Jenazah Ibu Digotong
Arungi Banjir, Desa Dipenuhi Lumpur Setinggi Atap
Pencarian makanan dan
kabar ke desa lain juga diwarnai insiden heroik dan duka. Saat mengungsi di
sebuah pesantren di Desa Dayah Kruet, Ari dan timnya menyelamatkan seorang
perempuan renta yang bertahan empat jam memeluk batang kelapa.
Puncak kengerian
terjadi saat mereka bertemu keluarga penyintas lain dari Desa Blang Cut.
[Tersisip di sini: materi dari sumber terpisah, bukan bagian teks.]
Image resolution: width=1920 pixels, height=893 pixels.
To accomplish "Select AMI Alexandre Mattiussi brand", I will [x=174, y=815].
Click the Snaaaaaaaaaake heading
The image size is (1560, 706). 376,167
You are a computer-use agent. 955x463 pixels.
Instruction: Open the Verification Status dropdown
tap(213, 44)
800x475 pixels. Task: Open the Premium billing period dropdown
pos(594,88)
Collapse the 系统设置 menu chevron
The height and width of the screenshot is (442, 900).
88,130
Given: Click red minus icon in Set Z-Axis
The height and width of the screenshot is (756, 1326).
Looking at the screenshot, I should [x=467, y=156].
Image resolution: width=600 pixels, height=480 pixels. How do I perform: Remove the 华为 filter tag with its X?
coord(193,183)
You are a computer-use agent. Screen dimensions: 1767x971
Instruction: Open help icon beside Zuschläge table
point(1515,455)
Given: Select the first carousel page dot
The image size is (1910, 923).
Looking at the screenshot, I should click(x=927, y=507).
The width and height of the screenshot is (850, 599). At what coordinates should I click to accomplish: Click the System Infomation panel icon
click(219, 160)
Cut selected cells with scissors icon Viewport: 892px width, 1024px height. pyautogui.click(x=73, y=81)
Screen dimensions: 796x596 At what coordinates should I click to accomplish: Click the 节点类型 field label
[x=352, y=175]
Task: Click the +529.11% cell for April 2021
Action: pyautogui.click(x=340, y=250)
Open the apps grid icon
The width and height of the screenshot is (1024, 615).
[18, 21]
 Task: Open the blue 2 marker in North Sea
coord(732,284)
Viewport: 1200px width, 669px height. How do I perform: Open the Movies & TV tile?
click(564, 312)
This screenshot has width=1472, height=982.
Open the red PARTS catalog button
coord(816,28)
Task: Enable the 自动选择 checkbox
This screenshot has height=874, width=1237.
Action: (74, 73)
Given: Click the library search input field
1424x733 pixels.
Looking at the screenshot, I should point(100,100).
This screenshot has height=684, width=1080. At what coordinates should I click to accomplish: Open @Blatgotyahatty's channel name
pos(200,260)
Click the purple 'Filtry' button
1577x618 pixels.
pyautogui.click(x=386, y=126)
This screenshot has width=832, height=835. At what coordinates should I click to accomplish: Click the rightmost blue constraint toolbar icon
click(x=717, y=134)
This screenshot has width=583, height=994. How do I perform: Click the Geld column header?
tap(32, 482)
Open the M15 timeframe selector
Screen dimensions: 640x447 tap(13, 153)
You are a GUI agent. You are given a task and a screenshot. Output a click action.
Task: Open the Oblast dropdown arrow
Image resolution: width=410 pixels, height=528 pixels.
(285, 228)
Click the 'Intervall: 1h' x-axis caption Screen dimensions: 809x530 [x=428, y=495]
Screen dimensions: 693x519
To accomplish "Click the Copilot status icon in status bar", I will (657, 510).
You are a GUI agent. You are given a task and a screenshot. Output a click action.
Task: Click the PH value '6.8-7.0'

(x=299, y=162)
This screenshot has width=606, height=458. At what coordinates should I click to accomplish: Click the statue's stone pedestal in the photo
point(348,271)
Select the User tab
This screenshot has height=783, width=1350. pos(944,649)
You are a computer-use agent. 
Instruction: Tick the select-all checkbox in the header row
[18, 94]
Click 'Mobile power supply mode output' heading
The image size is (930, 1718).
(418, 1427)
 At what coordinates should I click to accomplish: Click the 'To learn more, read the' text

Keluarga itu terlihat membawa jenazah seorang ibu mertua yang tewas setelah
terbentur kayu saat mengarungi banjir. Menantunya, dengan kekuatan putus asa,
menggotong jenazah itu di tengah derasnya arus menggunakan tong plastik.
Jenazah itu
dikubur seadanya di desa tetangga saat air mulai surut, ujar Ari.
SOLUSI KRITIS : Desa
Terancam Ditinggalkan Permanen
Kini, meski air mulai
surut, Desa Blang Cut menghadapi bencana pasca-banjir yang jauh lebih
mengancam.
Banjir telah
menciptakan lima cabang aliran sungai baru yang memotong jalan desa,
sementara aliran sungai lama tertutup lumpur dan material kayu. Lumpur di dalam
rumah warga sudah mulai mengeras setinggi atap, dan kompleks pemakaman desa
tenggelam.
Tuntutan dan Solusi
Warga:
- Normalisasi Sungai:
Warga, melalui Ari Fanda dan Tengku Mustaqim, menegaskan bahwa
cabang-cabang sungai baru harus segera ditimbun atau dinormalisasi
agar Desa Blang Cut dapat dihuni kembali.
- Pengerukan Mendesak:
Pengerukan lumpur tebal yang membenam puluhan rumah hanya bisa dilakukan
setelah aliran sungai dikembalikan ke jalur semula.
- Bantuan Darurat:
Hingga berita ini diturunkan, Ari mengaku warga belum menerima bantuan
pemerintah. Kebutuhan mendesak saat ini adalah makanan dan air bersih.
Jika tuntutan
normalisasi tidak direspons cepat, Desa Blang Cut terancam menjadi "desa
mati" dan memaksa seluruh warganya untuk mengungsi secara permanen. (AM2GA)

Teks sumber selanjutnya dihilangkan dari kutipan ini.